In recent years, Bau’s local authorities and community groups have expressed hopes of promoting Ghost Cave alongside the town’s other natural attractions, including Fairy Cave, Wind Cave, and the iconic Tasik Biru (Blue Lake).
Under the vision of Tasik Biru assemblyman and Deputy Minister for Transport Dato Henry Jinep, the Bau Tourism and Cultural Park has been proposed to make Bau become the next cornerstone of Sarawak’s tourism growth.
Aside from the legendary Ghost Cave, the proposed project will include the historic old District Officer Bungalow, the Tasik Bikajan area, the old Bau Water Reservoir and the Abandoned Gold Mining Facilities.
However, the local authorities are treading carefully with the Ghost Cave.
Jake, who is also a personal assistant to Henry said the Ghost Cave has potential, but its ecosystem and cultural sensitivity mean that any development must prioritise preservation.
“We all want visitors to appreciate its beauty and history without disturbing its natural balance,” he said.
Environmental awareness is growing among locals as well.
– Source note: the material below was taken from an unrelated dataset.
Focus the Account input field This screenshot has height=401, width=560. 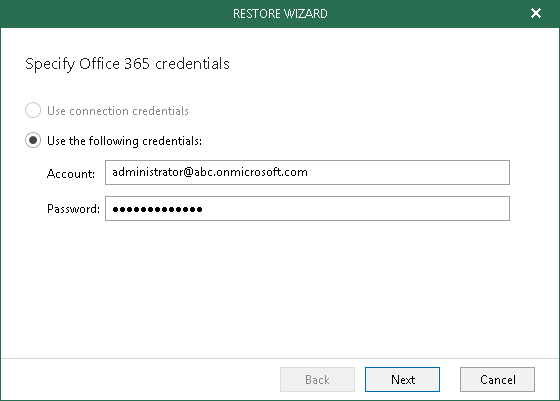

The cave’s surroundings are in good condition.
Bau today is a peaceful town with an old-world charm, its streets lined with coffee shops and heritage buildings that hint of its golden past.
For those who visit Bau, a stop at Ghost Cave offers something different — not just scenery, but a story.
The cave stands as a silent monument to everything Bau has been: a centre of hope, struggle, tragedy and resilience.
Its name may conjure fear, but to locals, Gua Hantu is less about ghosts and more about remembrance — a reminder of lives lived and lost within the earth’s ancient chambers.
As dusk falls and the last light fades across the hills, the mouth of Ghost Cave seems to glow faintly in the twilight. The breeze stirs, carrying with it the soft rustle of leaves and the sound of unseen wings. For those who pause to listen, perhaps the cave does speak — not with words, but with echoes from a time long gone.